[引用文]:
————

顔を覚えられてるから、よく話しかけてくる人がいる。
年齢は、70歳くらいで、体は細いけど、腹だけ出てるせいでみんなその人のことをタヌキと呼ぶ。タヌキはほぼ毎日銭湯にやってくる。

「お姉さん、いつ海外に行く予定なの?」

「来年の5月くらいです」

「ああ、そうか、でも海外は治安も悪いし、拉致とかもされるんだろ?
フランスに行った人もいたけど、街はごみであふれてるんだって?
そんなとこ行きたいなんて思わないね」

「でもやっぱり美しい街だと思います。建物も違いますし。
一度行くと価値観も変わると思いますよ」

ちょっと強めに言ってやった。否定から入る人は好きじゃないし。
だいたい、拉致のことなんか気にしてたらどこへやって行けやしないじゃないか、こんなに平和ぼけしてるのなんて日本くらいだ。

私はこんなババアみたいには将来絶対ならない。
いろんな世界に行って、遠くへ行くんだ。

「今の人は、子どもを優先にしないで女として生きてるんだね。
私は全部子どもに捧げたよ。あんたも結婚とかしなさそうだしね、独身貴族ってうやつ?」

独身上等。まだ24だぞ、てめえに私の人生とやかく言われたくないわ。

————

[データリスト]:
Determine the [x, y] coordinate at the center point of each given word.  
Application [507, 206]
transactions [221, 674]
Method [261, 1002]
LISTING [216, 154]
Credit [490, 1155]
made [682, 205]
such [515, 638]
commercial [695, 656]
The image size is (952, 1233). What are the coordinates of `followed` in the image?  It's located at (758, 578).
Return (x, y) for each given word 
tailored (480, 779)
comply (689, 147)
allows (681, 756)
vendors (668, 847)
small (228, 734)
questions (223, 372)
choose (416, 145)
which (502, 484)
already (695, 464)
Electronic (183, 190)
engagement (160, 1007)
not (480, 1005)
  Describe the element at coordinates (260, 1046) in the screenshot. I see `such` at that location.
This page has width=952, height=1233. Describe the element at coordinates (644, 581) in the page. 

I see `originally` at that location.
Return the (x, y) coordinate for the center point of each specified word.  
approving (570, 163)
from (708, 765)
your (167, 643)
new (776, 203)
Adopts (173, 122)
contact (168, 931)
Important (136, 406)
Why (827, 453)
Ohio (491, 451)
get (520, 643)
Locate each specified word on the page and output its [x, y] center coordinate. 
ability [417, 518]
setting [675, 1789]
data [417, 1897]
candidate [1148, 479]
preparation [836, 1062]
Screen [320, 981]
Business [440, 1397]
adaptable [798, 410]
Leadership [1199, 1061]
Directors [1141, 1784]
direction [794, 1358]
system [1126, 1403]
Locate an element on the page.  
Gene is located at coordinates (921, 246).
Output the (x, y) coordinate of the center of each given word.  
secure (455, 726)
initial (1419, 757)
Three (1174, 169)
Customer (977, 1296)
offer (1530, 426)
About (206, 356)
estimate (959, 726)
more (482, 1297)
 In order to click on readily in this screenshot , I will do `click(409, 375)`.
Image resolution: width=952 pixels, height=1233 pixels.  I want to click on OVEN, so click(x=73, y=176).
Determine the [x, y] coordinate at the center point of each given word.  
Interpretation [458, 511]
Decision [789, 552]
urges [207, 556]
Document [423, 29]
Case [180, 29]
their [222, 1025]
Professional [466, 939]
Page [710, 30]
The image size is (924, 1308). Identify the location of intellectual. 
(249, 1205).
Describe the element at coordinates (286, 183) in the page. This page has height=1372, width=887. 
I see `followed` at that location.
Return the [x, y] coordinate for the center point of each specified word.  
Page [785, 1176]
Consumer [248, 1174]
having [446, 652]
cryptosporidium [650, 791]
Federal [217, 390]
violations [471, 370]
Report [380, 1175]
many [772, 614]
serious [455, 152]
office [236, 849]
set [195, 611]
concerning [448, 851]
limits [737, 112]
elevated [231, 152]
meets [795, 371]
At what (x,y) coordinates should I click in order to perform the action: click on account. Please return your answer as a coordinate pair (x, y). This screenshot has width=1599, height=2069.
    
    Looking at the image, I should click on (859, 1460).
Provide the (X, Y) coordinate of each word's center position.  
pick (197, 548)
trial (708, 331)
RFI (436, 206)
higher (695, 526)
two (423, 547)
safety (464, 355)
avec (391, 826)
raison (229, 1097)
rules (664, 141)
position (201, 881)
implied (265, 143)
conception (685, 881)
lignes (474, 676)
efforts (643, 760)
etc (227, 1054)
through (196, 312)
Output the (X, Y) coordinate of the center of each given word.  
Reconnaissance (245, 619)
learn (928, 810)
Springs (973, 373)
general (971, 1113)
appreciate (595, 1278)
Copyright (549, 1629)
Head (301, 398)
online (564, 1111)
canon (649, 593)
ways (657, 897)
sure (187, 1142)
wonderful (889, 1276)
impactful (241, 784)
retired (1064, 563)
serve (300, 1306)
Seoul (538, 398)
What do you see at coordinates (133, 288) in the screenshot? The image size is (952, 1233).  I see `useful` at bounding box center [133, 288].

————

[練習問題]:
[a] 引用文に出てくる、数字を含む年齢や時期の表現をすべて挙げてください。
[b] 引用文で、みんながその人を「タヌキ」と呼ぶのはなぜか。
[c] 銭湯での会話を描いた引用文を、最後の一文の後から引き継いで書き進めよ。
リストは引用文とは別の資料である。

[記述解答]:
[a] 「70歳くらい」「来年の5月くらい」「24」

[b] 体は細いのに、腹だけ出ているから。

[c]
子どものために全部犠牲にした?
ふざけんなよ、やりたくてやったんだろ。
犠牲にしたなんて思うなら、そんなんやめればいい。
私は今までの人生犠牲にしたものなんてないよ。絶対、これからも犠牲になんかしないし、自分で決めてやったことだから、全部自分の責任だと思ってる。犠牲者面して逃げてんじゃねえよ。
言ってやりたくなった。言わなかったけど。

その後、妙に過去の自分を思い出した。私も過去はこんなにいろんなもの犠牲にしてやったんだ、って思ってたことがあった。
恥ずかしいけど、そんな時期もあった。

こんなに言い返したいことでいっぱいになったのは、たぶん、自分の弱さが見えたから。もう、そんな自分にはならない、無責任な自分にはならない。
もっと遠くへ、もっと柔軟に、決めつけないで、
しなやかに、どこでも生きていけるように。

あのババアのことは、反面教師にしよう、そう思いながら、いつもより少し早く風呂から上がった。妙にその場から離れたくなった。
自分もいつかは年を取ると分かっていても、まだ、あきらめる年齢じゃない。

あのババアみたいなよぼよぼの年になったとき、いろんな経験をして、少しは人から尊敬されてたらいいな。
孤独じゃないといいな。
頑固じゃないといいな。
耳も遠くないといいな。

もう銭湯に行くのはやめようかな。
さっさとあの人が来なくなればいいけど、会うたびにもやもやした気持ちが残る。